Il Protocollo prevede che le aziende informino tutto il personale, sia i lavoratori sia i fornitori, sulle norme di sicurezza per la salute e il loro adempimento. I datori di lavoro dovranno regolare le modalità di ingresso in azienda, prevedendo l’utilizzo di strumenti che misurino la temperatura corporea dei dipendenti prima dell’inizio del turno di lavoro.
Se uno dei lavoratori dovesse avere una temperatura superiore ai 37,5° centigradi, gli sarà vietato l'ingresso e saranno avviate le procedure di isolamento e comunicazione alle autorità sanitarie.
Le aziende devono poi garantire la pulizia quotidiana di tutti gli impianti e i dispositivi presenti negli uffici oltre alla loro sanificazione periodica.
Le aziende dovranno fornire ai dipendenti adeguati strumenti per l’igiene personale, e in particolare delle mani. Per quel che riguarda, invece, gli strumenti di protezione individuale (mascherine e guanti), le aziende dovranno attenersi alle indicazioni dell’OMS o, in caso fosse impossibile reperire materiale idoneo, si potranno utilizzare anche mascherine la cui tipologia corrisponda alle indicazioni delle autorità sanitarie.
L’accesso agli spazi comuni dovrà essere contingentato; si potrà disporre la chiusura di tutti i reparti diversi da quelli di produzione (rimodulando i livelli produttivi) e favorendo lo smart working.

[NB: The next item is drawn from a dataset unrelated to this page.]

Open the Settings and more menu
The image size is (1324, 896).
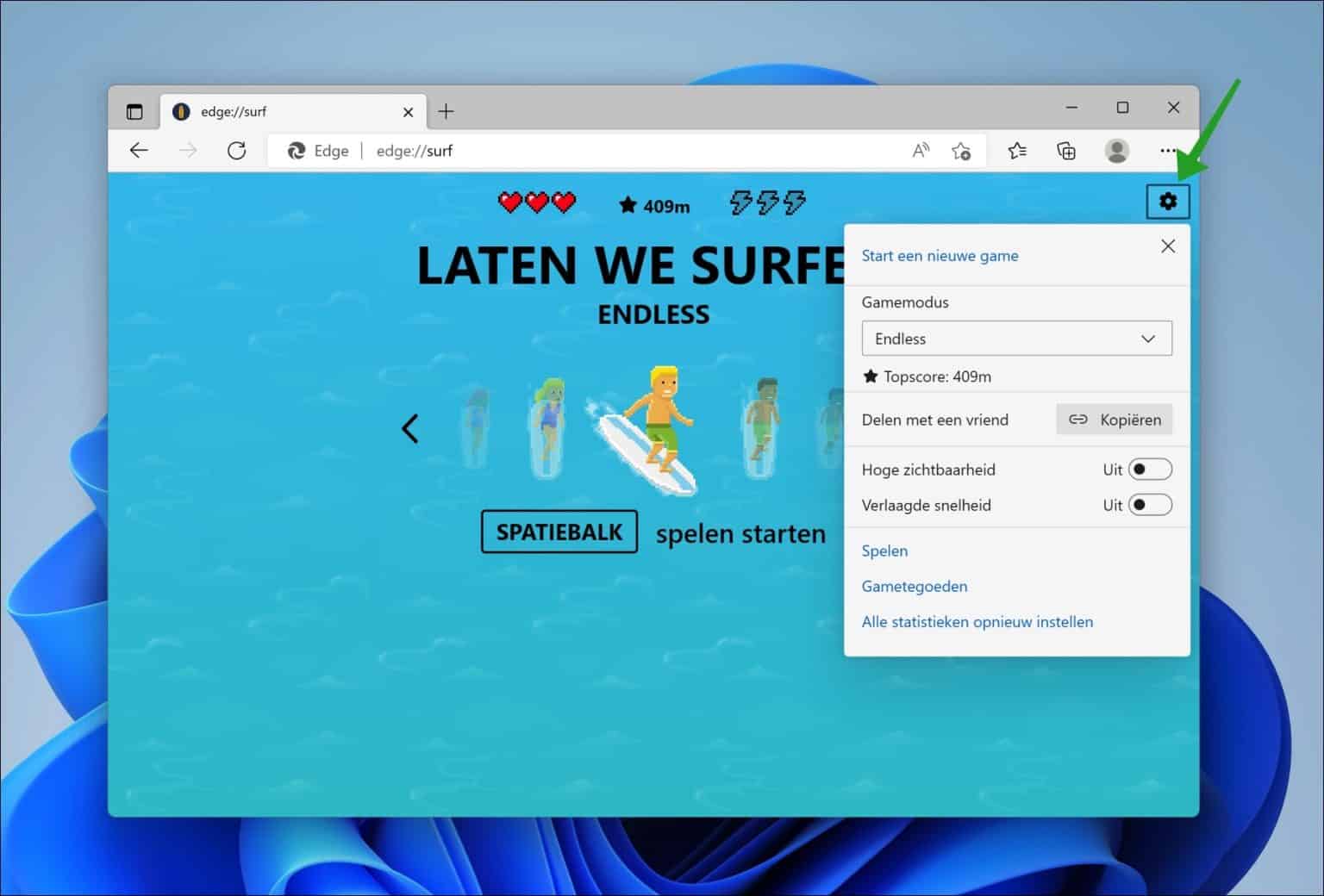pos(1166,150)
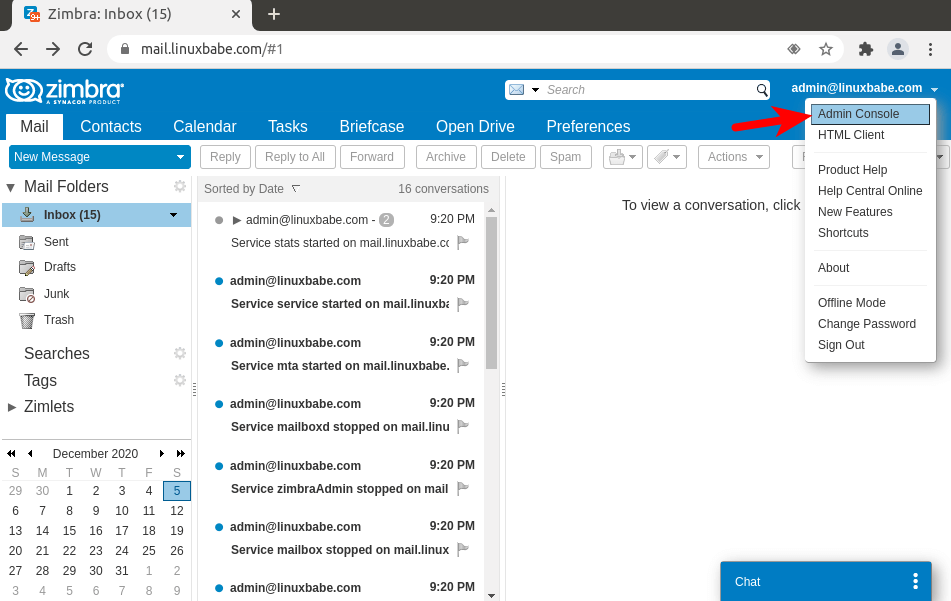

Vanno limitati gli spostamenti all’interno dei vari reparti dell’azienda, mentre non sono consentite riunioni in presenza e devono essere annullate e rimandati tutti gli eventi già in calendario.
In una nota congiunta, le sigle sindacali esprimono tutta la loro soddisfazione per la positiva conclusione della trattativa.